**WHAT TO DO**
Quote all entries in full, exactly.
◇ ◇ ◇ ◇ ◇ ◇ ◇
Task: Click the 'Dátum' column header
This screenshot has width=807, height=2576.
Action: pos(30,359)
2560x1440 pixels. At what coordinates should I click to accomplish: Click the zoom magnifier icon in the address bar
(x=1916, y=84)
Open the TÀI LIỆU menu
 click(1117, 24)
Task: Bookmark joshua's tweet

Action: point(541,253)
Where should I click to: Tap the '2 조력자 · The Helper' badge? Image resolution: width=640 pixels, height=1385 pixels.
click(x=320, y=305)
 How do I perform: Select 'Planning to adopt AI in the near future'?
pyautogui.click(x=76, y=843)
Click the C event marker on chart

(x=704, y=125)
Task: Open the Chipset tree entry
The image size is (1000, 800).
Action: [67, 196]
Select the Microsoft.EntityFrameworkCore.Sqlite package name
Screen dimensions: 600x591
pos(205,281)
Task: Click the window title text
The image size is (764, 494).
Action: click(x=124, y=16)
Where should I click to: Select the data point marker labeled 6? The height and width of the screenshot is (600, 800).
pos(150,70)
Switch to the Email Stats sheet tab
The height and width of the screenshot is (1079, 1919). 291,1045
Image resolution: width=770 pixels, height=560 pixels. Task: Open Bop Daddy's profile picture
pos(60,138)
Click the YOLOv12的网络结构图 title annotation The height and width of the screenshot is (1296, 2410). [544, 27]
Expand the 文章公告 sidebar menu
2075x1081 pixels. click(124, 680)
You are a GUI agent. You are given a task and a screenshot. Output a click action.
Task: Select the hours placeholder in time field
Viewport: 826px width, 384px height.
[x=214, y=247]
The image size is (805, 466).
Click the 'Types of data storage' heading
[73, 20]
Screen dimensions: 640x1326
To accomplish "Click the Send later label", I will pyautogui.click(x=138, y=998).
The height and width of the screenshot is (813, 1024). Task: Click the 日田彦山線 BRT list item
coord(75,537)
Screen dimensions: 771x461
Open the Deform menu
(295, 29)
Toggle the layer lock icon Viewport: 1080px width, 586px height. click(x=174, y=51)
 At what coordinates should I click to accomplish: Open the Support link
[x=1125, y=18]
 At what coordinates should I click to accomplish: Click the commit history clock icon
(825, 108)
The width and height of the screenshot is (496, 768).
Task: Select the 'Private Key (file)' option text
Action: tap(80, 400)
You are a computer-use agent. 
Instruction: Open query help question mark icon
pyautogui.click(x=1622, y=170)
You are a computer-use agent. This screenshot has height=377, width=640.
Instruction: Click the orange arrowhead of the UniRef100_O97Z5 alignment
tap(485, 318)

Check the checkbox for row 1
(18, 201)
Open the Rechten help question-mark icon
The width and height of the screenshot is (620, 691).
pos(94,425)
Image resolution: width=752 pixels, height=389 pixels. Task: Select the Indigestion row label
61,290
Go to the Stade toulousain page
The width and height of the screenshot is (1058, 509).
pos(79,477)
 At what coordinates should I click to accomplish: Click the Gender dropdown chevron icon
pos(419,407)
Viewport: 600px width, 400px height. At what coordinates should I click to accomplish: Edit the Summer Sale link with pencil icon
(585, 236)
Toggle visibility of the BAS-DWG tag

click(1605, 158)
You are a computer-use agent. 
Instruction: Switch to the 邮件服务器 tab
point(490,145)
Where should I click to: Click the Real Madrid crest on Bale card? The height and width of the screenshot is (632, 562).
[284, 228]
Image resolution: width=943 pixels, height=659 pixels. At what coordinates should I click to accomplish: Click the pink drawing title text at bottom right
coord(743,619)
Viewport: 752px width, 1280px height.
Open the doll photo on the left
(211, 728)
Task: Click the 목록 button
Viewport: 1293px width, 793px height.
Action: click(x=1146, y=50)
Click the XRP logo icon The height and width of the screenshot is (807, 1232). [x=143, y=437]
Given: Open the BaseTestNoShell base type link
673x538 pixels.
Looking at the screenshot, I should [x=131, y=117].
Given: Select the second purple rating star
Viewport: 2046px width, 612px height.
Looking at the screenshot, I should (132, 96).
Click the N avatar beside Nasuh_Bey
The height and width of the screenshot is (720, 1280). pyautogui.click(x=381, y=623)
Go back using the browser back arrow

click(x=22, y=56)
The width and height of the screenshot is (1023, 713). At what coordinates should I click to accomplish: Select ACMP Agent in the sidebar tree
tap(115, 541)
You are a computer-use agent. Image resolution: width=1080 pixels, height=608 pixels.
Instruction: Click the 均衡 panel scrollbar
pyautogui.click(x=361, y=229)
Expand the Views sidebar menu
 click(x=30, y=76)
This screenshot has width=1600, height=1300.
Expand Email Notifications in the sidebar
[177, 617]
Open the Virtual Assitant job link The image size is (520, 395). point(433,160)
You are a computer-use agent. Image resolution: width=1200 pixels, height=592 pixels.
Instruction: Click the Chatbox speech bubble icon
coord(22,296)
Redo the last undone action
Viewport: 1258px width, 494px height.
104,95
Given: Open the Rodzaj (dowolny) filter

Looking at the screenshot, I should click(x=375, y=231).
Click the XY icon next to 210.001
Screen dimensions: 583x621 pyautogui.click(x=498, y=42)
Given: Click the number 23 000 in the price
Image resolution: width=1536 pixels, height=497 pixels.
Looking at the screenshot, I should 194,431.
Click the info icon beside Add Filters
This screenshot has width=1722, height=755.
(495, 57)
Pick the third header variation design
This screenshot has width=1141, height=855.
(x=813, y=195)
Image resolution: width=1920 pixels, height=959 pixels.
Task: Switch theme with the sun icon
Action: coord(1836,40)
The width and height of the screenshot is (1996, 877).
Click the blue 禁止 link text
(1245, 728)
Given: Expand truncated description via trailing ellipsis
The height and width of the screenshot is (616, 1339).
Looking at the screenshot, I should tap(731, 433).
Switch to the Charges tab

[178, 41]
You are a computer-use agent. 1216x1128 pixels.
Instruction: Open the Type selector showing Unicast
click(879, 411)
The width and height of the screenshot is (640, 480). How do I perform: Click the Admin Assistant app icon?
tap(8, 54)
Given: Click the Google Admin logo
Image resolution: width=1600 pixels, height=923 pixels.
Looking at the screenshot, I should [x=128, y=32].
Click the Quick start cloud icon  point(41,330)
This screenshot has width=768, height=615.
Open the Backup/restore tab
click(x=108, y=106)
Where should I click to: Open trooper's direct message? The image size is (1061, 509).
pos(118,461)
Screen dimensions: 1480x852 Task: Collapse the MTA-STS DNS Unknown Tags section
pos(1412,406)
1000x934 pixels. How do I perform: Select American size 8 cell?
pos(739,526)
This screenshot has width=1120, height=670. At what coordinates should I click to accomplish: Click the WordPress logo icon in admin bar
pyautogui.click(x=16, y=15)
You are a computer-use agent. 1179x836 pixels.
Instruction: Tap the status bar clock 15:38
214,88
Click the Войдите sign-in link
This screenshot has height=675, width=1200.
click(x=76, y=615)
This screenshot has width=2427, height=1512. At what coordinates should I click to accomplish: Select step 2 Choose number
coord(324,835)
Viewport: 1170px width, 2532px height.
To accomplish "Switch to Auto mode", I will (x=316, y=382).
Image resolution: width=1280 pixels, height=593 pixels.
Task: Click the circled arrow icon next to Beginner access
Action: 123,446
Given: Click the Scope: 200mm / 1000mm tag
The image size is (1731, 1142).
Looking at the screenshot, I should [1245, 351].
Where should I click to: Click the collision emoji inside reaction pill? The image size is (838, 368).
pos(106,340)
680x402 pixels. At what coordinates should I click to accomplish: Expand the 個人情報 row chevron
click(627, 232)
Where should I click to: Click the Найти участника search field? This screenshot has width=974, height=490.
◇ ◇ ◇ ◇ ◇ ◇ ◇
**WRITTEN SOLUTION**
Task: Click the 'Dátum' column header
This screenshot has width=807, height=2576.
Action: pos(30,359)
2560x1440 pixels. At what coordinates should I click to accomplish: Click the zoom magnifier icon in the address bar
(x=1916, y=84)
Open the TÀI LIỆU menu
 click(1117, 24)
Task: Bookmark joshua's tweet

Action: point(541,253)
Where should I click to: Tap the '2 조력자 · The Helper' badge? Image resolution: width=640 pixels, height=1385 pixels.
click(x=320, y=305)
 How do I perform: Select 'Planning to adopt AI in the near future'?
pyautogui.click(x=76, y=843)
Click the C event marker on chart

(x=704, y=125)
Task: Open the Chipset tree entry
The image size is (1000, 800).
Action: [67, 196]
Select the Microsoft.EntityFrameworkCore.Sqlite package name
Screen dimensions: 600x591
pos(205,281)
Task: Click the window title text
The image size is (764, 494).
Action: click(x=124, y=16)
Where should I click to: Select the data point marker labeled 6? The height and width of the screenshot is (600, 800).
pos(150,70)
Switch to the Email Stats sheet tab
The height and width of the screenshot is (1079, 1919). 291,1045
Image resolution: width=770 pixels, height=560 pixels. Task: Open Bop Daddy's profile picture
pos(60,138)
Click the YOLOv12的网络结构图 title annotation The height and width of the screenshot is (1296, 2410). [544, 27]
Expand the 文章公告 sidebar menu
2075x1081 pixels. click(124, 680)
You are a GUI agent. You are given a task and a screenshot. Output a click action.
Task: Select the hours placeholder in time field
Viewport: 826px width, 384px height.
[x=214, y=247]
The image size is (805, 466).
Click the 'Types of data storage' heading
[73, 20]
Screen dimensions: 640x1326
To accomplish "Click the Send later label", I will pyautogui.click(x=138, y=998).
The height and width of the screenshot is (813, 1024). Task: Click the 日田彦山線 BRT list item
coord(75,537)
Screen dimensions: 771x461
Open the Deform menu
(295, 29)
Toggle the layer lock icon Viewport: 1080px width, 586px height. click(x=174, y=51)
 At what coordinates should I click to accomplish: Open the Support link
[x=1125, y=18]
 At what coordinates should I click to accomplish: Click the commit history clock icon
(825, 108)
The width and height of the screenshot is (496, 768).
Task: Select the 'Private Key (file)' option text
Action: tap(80, 400)
You are a computer-use agent. 
Instruction: Open query help question mark icon
pyautogui.click(x=1622, y=170)
You are a computer-use agent. This screenshot has height=377, width=640.
Instruction: Click the orange arrowhead of the UniRef100_O97Z5 alignment
tap(485, 318)

Check the checkbox for row 1
(18, 201)
Open the Rechten help question-mark icon
The width and height of the screenshot is (620, 691).
pos(94,425)
Image resolution: width=752 pixels, height=389 pixels. Task: Select the Indigestion row label
61,290
Go to the Stade toulousain page
The width and height of the screenshot is (1058, 509).
pos(79,477)
 At what coordinates should I click to accomplish: Click the Gender dropdown chevron icon
pos(419,407)
Viewport: 600px width, 400px height. At what coordinates should I click to accomplish: Edit the Summer Sale link with pencil icon
(585, 236)
Toggle visibility of the BAS-DWG tag

click(1605, 158)
You are a computer-use agent. 
Instruction: Switch to the 邮件服务器 tab
point(490,145)
Where should I click to: Click the Real Madrid crest on Bale card? The height and width of the screenshot is (632, 562).
[284, 228]
Image resolution: width=943 pixels, height=659 pixels. At what coordinates should I click to accomplish: Click the pink drawing title text at bottom right
coord(743,619)
Viewport: 752px width, 1280px height.
Open the doll photo on the left
(211, 728)
Task: Click the 목록 button
Viewport: 1293px width, 793px height.
Action: click(x=1146, y=50)
Click the XRP logo icon The height and width of the screenshot is (807, 1232). [x=143, y=437]
Given: Open the BaseTestNoShell base type link
673x538 pixels.
Looking at the screenshot, I should [x=131, y=117].
Given: Select the second purple rating star
Viewport: 2046px width, 612px height.
Looking at the screenshot, I should (132, 96).
Click the N avatar beside Nasuh_Bey
The height and width of the screenshot is (720, 1280). pyautogui.click(x=381, y=623)
Go back using the browser back arrow

click(x=22, y=56)
The width and height of the screenshot is (1023, 713). At what coordinates should I click to accomplish: Select ACMP Agent in the sidebar tree
tap(115, 541)
You are a computer-use agent. Image resolution: width=1080 pixels, height=608 pixels.
Instruction: Click the 均衡 panel scrollbar
pyautogui.click(x=361, y=229)
Expand the Views sidebar menu
 click(x=30, y=76)
This screenshot has width=1600, height=1300.
Expand Email Notifications in the sidebar
[177, 617]
Open the Virtual Assitant job link The image size is (520, 395). point(433,160)
You are a computer-use agent. Image resolution: width=1200 pixels, height=592 pixels.
Instruction: Click the Chatbox speech bubble icon
coord(22,296)
Redo the last undone action
Viewport: 1258px width, 494px height.
104,95
Given: Open the Rodzaj (dowolny) filter

Looking at the screenshot, I should click(x=375, y=231).
Click the XY icon next to 210.001
Screen dimensions: 583x621 pyautogui.click(x=498, y=42)
Given: Click the number 23 000 in the price
Image resolution: width=1536 pixels, height=497 pixels.
Looking at the screenshot, I should 194,431.
Click the info icon beside Add Filters
This screenshot has width=1722, height=755.
(495, 57)
Pick the third header variation design
This screenshot has width=1141, height=855.
(x=813, y=195)
Image resolution: width=1920 pixels, height=959 pixels.
Task: Switch theme with the sun icon
Action: coord(1836,40)
The width and height of the screenshot is (1996, 877).
Click the blue 禁止 link text
(1245, 728)
Given: Expand truncated description via trailing ellipsis
The height and width of the screenshot is (616, 1339).
Looking at the screenshot, I should tap(731, 433).
Switch to the Charges tab

[178, 41]
You are a computer-use agent. 1216x1128 pixels.
Instruction: Open the Type selector showing Unicast
click(879, 411)
The width and height of the screenshot is (640, 480). How do I perform: Click the Admin Assistant app icon?
tap(8, 54)
Given: Click the Google Admin logo
Image resolution: width=1600 pixels, height=923 pixels.
Looking at the screenshot, I should [x=128, y=32].
Click the Quick start cloud icon  point(41,330)
This screenshot has width=768, height=615.
Open the Backup/restore tab
click(x=108, y=106)
Where should I click to: Open trooper's direct message? The image size is (1061, 509).
pos(118,461)
Screen dimensions: 1480x852 Task: Collapse the MTA-STS DNS Unknown Tags section
pos(1412,406)
1000x934 pixels. How do I perform: Select American size 8 cell?
pos(739,526)
This screenshot has width=1120, height=670. At what coordinates should I click to accomplish: Click the WordPress logo icon in admin bar
pyautogui.click(x=16, y=15)
You are a computer-use agent. 1179x836 pixels.
Instruction: Tap the status bar clock 15:38
214,88
Click the Войдите sign-in link
This screenshot has height=675, width=1200.
click(x=76, y=615)
This screenshot has width=2427, height=1512. At what coordinates should I click to accomplish: Select step 2 Choose number
coord(324,835)
Viewport: 1170px width, 2532px height.
To accomplish "Switch to Auto mode", I will (x=316, y=382).
Image resolution: width=1280 pixels, height=593 pixels.
Task: Click the circled arrow icon next to Beginner access
Action: 123,446
Given: Click the Scope: 200mm / 1000mm tag
The image size is (1731, 1142).
Looking at the screenshot, I should [1245, 351].
Where should I click to: Click the collision emoji inside reaction pill? The image size is (838, 368).
pos(106,340)
680x402 pixels. At what coordinates should I click to accomplish: Expand the 個人情報 row chevron
click(627, 232)
Where should I click to: Click the Найти участника search field? This screenshot has width=974, height=490.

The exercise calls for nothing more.